8.9.11

Entre la incertidumbre


Tras casi tres meses he vuelto allí donde pasé tantas y tantas tardes a la semana. Allí donde acudía quincenalmente tras madrugar un sábado. Un lugar que ha sido durante toda mi vida como mi segunda casa. Bien, sin contar el metro, claro.

Multitud de recuerdos te invaden de repente cuando observas desde tu perspectiva privilegiada las dos porterías de fútbol 11. Inmediatamente piensas en el caucho y en cuánto se enfadaban tus padres por traerlo contigo a casa, como quien vuelve de sacar a pasear al perro. Ves en segundos chispazos continuos, sucesiones de imágenes sobre años anteriores. Todo sencillamente efímero. Como el propio tiempo. Porque no te das cuenta y pasan las semanas. Lo suficiente como para parecer que algo ha cambiado. Nostalgia cuando piensas en los buenos momentos sí. Eso siempre. Ha sido una etapa maravillosa. Pero es como si uno se hubiera mentalizado tanto de que no iba a seguir con las funciones de temporadas anteriores que sientes que no perteneces del todo a ello. Una sensación que no deja de ser ambigua y curiosa. Hasta cierto punto, extraña. Como si no hubiera brocha alguna para ti en esas circunstancias.

Qué hacer>
[1] Responde estas preguntas con lo que dice el texto «Entre la incertidumbre»:
(a) ¿Cuánto tiempo ha pasado hasta que el autor vuelve a ese lugar?
(b) ¿Con qué frecuencia acudía allí tras madrugar un sábado?
(c) ¿Qué se llevaba a casa que hacía enfadar a sus padres?
[2] Enumera todos los adjetivos con los que el texto «Entre la incertidumbre» califica la sensación que describe.
[3] Prolonga el texto «Entre la incertidumbre» a partir de su última frase.

Datos sin procesar>
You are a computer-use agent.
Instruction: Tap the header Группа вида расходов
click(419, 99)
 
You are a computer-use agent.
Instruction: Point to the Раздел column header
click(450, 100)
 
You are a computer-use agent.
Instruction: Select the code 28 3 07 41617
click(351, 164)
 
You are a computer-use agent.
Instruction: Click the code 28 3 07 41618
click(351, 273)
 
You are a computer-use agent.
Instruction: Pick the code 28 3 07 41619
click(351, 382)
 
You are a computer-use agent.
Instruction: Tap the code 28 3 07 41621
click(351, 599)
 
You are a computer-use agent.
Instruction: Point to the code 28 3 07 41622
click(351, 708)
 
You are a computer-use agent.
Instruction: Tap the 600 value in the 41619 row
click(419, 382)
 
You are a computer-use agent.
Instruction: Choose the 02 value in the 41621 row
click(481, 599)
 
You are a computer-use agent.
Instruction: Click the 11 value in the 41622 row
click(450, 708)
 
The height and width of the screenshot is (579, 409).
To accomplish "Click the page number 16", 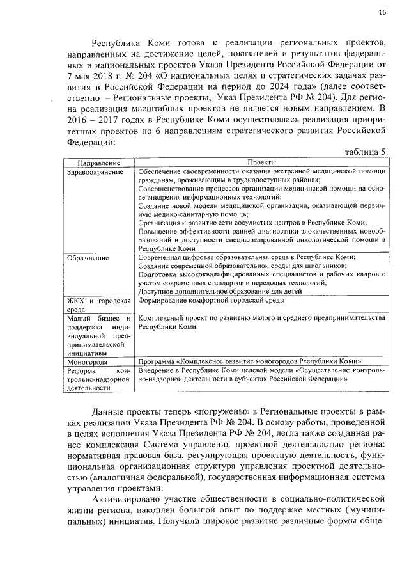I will click(382, 12).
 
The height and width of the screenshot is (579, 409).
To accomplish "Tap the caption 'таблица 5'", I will click(365, 152).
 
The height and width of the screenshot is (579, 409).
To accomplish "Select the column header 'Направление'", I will click(98, 163).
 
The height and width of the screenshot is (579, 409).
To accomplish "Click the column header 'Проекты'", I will click(260, 163).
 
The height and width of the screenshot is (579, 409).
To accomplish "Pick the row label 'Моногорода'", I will click(87, 361).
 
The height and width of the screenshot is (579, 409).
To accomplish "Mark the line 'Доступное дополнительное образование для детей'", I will click(211, 290).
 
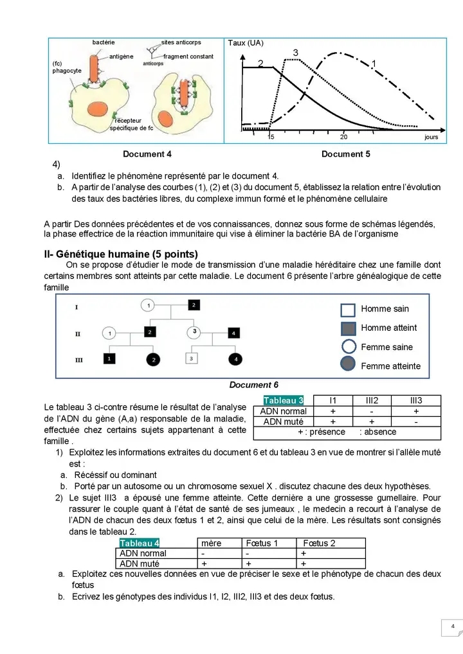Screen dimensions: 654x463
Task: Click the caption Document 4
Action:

Respuestas>
[1]
(a) Casi tres meses.
(b) Quincenalmente.
(c) El caucho.

[2] ambigua, curiosa, extraña

[3]
La cabeza me pedía no continuar entrenando. A veces en la vida tomas decisiones que pueden ir parcialmente en contra de tus aficiones, gustos o preferencias. Que se disfrazan quizás de algo de racionalidad, por qué no describirlo así. El año pasado estuve tan centrado buscando trabajo que sin darme cuenta terminé por focalizar mucho la atención en el resto de cosas que hacía, fuera poco o mucho. Según se mire. Dediqué tanto tiempo al alevín que dirigía que al final la planificación, la ilusión y las ganas por trabajar semana a semana dieron sus frutos. Aún hoy, cuando alguien de ellos me dice que me echa de menos, no hago sino emocionarme. Significa mucho para mí. Palabras así de niños de 12 años que dan sentido a todo. Al sacrificio. A todo aquello en lo que tú crees. Pasarán los años y recuerdos así permanecerán grabados incandescentemente en tu interior. El resto, éxitos o triunfos incluidos son mera circunstancia. Me hicieron grande mientras yo intentaba que crecieran lo máximo sin que perdieran nunca el hambre por aprender y disfrutar. Nunca hubiera imaginado nada de lo que sucedió cuando empecé. Me siento realmente muy agradecido y satisfecho.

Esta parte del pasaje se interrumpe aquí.